March 11, 2013 10:00 am

With the spring selling season right around the corner, here are a few staging tips to help you set up for your next open house or home sale.

1. Consider curb appeal
You may not have the funds for a professional landscaper, but homeowners should make sure lawns are freshly mowed, leaves raked, and paths cleared. Scrub the front door, porch, railings and steps, pick up a new mailbox and welcome mat, and add a fresh coat of paint where needed. Add seasonal potted plants and a bench to the entryway to welcome visitors into a clean, fresh and relaxing space.

2. Forgo Family Photos
You may consider it the crown jewel of the living room, but future buyers will see outdated family photos as years of wear and tear. Clear the room of family portraits and other items that say "you don't live here" to potential buyers.
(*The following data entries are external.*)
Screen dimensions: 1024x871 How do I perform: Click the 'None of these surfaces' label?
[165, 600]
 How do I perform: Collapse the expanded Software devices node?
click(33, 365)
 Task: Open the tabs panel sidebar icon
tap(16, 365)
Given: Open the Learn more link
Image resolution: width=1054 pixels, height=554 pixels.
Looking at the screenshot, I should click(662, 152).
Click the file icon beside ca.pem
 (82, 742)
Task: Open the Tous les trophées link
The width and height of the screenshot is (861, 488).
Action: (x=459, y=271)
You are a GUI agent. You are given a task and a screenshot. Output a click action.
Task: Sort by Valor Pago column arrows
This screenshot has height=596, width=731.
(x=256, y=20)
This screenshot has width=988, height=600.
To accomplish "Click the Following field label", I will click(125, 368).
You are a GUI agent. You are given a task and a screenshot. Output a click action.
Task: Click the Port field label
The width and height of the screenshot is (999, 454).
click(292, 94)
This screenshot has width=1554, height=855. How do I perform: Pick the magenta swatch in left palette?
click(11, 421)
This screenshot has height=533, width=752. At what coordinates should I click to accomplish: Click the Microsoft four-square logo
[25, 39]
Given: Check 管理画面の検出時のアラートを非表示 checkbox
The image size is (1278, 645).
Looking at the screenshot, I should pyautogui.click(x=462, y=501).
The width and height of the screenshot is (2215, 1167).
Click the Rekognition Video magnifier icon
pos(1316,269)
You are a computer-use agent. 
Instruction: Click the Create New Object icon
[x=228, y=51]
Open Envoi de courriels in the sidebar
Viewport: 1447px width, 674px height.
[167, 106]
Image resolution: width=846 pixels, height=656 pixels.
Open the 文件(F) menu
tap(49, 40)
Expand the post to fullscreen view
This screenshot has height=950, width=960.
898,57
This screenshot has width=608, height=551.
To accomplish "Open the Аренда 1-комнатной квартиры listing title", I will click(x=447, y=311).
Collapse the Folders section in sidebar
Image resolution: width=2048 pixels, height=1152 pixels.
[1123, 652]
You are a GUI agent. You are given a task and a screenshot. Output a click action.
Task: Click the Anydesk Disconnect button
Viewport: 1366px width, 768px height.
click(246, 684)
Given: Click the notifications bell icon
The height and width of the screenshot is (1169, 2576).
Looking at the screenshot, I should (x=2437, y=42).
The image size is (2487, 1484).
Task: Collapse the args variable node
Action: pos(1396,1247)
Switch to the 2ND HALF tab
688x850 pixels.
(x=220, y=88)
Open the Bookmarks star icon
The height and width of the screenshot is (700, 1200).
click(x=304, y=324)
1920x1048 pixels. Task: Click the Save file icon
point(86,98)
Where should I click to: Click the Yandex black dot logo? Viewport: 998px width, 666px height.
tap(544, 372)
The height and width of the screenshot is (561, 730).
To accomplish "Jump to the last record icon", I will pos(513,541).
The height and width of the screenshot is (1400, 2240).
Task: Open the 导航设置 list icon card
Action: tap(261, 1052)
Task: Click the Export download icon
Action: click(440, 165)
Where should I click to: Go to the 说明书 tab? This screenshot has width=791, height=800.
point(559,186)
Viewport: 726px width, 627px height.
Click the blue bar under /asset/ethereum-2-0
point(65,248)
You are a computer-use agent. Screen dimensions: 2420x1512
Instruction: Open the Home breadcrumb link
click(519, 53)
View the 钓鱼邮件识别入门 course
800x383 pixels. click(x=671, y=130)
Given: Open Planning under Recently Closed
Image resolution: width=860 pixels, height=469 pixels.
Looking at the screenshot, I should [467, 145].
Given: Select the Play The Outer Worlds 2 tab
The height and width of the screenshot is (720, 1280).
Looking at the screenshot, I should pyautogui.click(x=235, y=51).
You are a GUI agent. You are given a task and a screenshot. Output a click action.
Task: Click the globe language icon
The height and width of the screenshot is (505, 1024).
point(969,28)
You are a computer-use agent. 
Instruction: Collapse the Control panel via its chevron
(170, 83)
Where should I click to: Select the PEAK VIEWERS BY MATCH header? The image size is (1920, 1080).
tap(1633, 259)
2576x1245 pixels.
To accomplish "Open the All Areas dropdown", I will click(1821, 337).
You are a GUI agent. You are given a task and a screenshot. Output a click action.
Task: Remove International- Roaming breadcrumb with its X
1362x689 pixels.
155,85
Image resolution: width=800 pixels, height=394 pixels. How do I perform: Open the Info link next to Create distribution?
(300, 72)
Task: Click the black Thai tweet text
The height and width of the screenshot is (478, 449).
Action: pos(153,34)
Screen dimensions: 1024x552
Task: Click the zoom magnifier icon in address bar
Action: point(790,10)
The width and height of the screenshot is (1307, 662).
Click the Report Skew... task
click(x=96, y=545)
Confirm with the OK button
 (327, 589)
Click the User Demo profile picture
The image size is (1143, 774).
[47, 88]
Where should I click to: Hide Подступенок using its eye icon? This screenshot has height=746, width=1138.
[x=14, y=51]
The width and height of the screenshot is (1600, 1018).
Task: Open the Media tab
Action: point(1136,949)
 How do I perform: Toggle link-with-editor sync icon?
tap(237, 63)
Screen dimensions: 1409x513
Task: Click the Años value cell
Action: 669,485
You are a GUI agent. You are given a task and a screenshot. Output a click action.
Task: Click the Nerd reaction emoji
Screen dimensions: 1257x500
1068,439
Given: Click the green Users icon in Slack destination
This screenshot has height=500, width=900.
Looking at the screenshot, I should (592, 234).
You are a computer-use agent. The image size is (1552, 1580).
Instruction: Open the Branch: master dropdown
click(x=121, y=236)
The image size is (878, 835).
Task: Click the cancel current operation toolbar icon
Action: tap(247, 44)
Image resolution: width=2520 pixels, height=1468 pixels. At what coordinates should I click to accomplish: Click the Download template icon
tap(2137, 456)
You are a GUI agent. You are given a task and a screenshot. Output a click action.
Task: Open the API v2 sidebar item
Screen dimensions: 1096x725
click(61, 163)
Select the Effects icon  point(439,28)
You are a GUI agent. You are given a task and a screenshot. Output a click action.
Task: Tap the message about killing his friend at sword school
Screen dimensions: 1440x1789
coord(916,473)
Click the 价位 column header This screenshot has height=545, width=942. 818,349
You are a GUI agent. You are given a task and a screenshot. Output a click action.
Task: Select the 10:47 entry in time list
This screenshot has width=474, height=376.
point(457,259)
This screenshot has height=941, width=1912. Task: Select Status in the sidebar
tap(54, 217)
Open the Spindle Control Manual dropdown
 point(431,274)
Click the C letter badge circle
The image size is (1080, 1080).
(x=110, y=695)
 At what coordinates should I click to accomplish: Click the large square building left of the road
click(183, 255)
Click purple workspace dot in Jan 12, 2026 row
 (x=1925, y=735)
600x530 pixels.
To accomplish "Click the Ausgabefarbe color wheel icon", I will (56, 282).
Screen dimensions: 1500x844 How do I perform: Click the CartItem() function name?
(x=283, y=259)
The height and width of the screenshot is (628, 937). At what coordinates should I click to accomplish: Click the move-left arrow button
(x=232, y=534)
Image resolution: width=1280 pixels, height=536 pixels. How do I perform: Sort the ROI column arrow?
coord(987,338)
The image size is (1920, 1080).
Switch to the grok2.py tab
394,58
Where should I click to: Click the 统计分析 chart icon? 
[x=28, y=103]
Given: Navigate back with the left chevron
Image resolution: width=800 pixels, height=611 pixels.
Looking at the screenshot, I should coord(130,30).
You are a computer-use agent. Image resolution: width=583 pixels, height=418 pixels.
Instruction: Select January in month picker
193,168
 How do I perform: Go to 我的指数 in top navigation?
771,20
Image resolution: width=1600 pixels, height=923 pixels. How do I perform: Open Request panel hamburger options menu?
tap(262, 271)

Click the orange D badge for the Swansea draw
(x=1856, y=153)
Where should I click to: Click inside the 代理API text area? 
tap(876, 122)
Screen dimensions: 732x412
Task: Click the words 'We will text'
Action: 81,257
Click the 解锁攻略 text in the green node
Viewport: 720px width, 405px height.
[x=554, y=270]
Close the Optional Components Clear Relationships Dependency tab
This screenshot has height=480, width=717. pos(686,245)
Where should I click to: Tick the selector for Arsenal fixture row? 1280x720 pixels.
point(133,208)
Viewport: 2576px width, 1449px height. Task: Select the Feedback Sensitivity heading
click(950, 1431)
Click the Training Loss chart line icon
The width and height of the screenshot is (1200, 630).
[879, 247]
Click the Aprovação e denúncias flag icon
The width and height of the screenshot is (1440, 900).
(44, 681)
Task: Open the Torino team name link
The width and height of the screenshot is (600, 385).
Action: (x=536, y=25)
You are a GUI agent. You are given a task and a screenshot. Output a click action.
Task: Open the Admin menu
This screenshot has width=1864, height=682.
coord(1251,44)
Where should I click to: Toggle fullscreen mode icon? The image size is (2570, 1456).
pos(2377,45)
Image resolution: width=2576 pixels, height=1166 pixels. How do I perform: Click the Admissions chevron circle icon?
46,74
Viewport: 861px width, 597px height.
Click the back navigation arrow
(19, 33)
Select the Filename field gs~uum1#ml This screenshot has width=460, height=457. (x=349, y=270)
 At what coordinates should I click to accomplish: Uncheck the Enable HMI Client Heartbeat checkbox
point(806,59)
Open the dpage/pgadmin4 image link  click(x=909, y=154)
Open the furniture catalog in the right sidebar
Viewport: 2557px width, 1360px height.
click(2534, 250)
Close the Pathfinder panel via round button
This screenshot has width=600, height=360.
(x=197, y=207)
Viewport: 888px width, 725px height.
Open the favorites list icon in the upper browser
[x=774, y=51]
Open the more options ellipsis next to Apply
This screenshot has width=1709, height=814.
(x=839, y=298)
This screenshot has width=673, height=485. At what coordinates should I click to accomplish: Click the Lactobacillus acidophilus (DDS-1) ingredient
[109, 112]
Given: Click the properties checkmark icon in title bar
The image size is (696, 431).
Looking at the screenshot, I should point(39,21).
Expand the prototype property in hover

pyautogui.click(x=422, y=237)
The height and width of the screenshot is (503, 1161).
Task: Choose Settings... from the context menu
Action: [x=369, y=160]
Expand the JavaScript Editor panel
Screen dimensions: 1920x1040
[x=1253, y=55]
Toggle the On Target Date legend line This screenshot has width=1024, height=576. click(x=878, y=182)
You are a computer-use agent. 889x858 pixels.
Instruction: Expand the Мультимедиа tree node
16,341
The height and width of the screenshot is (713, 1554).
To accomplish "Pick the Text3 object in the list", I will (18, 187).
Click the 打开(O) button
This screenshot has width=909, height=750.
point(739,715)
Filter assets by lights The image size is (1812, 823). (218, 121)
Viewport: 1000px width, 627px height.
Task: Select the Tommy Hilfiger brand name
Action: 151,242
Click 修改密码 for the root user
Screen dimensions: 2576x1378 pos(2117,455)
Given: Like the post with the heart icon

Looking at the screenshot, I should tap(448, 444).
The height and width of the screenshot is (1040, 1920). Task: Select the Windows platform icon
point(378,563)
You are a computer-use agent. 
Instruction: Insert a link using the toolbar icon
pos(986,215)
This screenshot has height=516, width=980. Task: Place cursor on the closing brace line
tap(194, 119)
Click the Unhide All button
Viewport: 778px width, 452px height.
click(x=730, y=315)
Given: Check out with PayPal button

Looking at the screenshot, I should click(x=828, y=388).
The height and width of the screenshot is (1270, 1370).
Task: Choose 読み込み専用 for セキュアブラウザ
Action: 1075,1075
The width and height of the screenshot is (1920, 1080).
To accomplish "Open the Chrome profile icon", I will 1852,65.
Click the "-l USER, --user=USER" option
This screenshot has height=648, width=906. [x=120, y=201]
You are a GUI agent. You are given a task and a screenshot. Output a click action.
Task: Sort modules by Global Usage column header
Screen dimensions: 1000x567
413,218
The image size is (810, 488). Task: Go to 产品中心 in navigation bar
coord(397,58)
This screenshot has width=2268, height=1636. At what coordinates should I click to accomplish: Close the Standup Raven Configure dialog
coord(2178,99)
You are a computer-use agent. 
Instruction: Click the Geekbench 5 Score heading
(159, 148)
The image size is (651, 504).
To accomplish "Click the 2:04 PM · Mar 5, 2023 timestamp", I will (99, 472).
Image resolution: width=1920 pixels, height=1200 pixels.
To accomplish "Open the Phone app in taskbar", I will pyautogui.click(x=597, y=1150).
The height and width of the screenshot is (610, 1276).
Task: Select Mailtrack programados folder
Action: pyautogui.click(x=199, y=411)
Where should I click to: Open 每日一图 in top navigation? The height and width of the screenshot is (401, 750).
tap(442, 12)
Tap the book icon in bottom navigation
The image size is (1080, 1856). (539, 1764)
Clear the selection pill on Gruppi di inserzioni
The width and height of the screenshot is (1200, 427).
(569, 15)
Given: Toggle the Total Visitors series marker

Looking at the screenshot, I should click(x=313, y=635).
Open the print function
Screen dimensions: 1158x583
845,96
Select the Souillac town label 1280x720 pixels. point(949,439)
3. What Once Was Old, Should Be Newly Slip-covered
No need to splurge on new furniture and home assets when your budget is already tightened up, especially in the midst of a move. Cover up outdated, worn and loud furniture with neutral colors. With new fitted and tailored slipcovers, as well as throw rugs and even coordinated curtains, you can make your home décor look like new.

4. Rearrange Refresh
Arrange the room in a conversational way. You may have preferred for every piece of furniture to face the television, but potential buyers will appreciate more of an open room vignette.

5. Kitchen Clean Up
Kitchens play a big part in home resale value, so make sure buyers are impressed. Spend extra time scrubbing, cleaning and de-cluttering, and make sure counters are clear of appliances. Re-stain shabby cabinets, replace any mismatched hardware, add fresh cut flowers, turn on lights and open curtains for a clean, bright and attractive gathering space.

6. Let in Some Air
Keep stuffiness and odors at bay by opening windows for at least 10 minutes prior to showing. Go easy on the air freshener, but bring in fresh cut flowers for a natural look and smell.

7. What’s Behind Door #3?
While shoving everything into a closet has been your go-to cleanup plan since your teen years, potential buyers will undoubtedly look behind every door in your home. Keep bedroom, linen closets and storage spaces neat and tidy to avoid any embarrassing surprises.

8. Scrub Until it Sparkles
Clean bathrooms until they look like the model sets at Home Depot. Signs of use, like soap scum and toothpaste stuck to the sink, will turn buyers off. Replace any outdated fixtures with sleek and modern ones, and add fresh cut flowers to help with aroma and appearance.

9. Sleep Tight
Keep bedrooms neutral, comfortable and spacious. Buyers want to picture themselves relaxing here, so use soft colors, light scents and earth tones to “set the mood.” Make bedrooms appear larger by limiting items in the room to a bed, dresser and small seating area for the master bedroom. Update any outdated bedding and use a lavender oil diffuser to keep relaxation a priority here.

10. Better Backyard
Outdoor living spaces have become exponentially more important to potential buyers. Treat your back deck or patio like any other room in your home. Scrub down patios, touch up worn fences and banisters, and make sure your yard is free of clutter. A few decorating touches can make your space much more than just a “backyard.” Cover a worn picnic table with a bright tablecloth and replace worn chair cushions with new ones.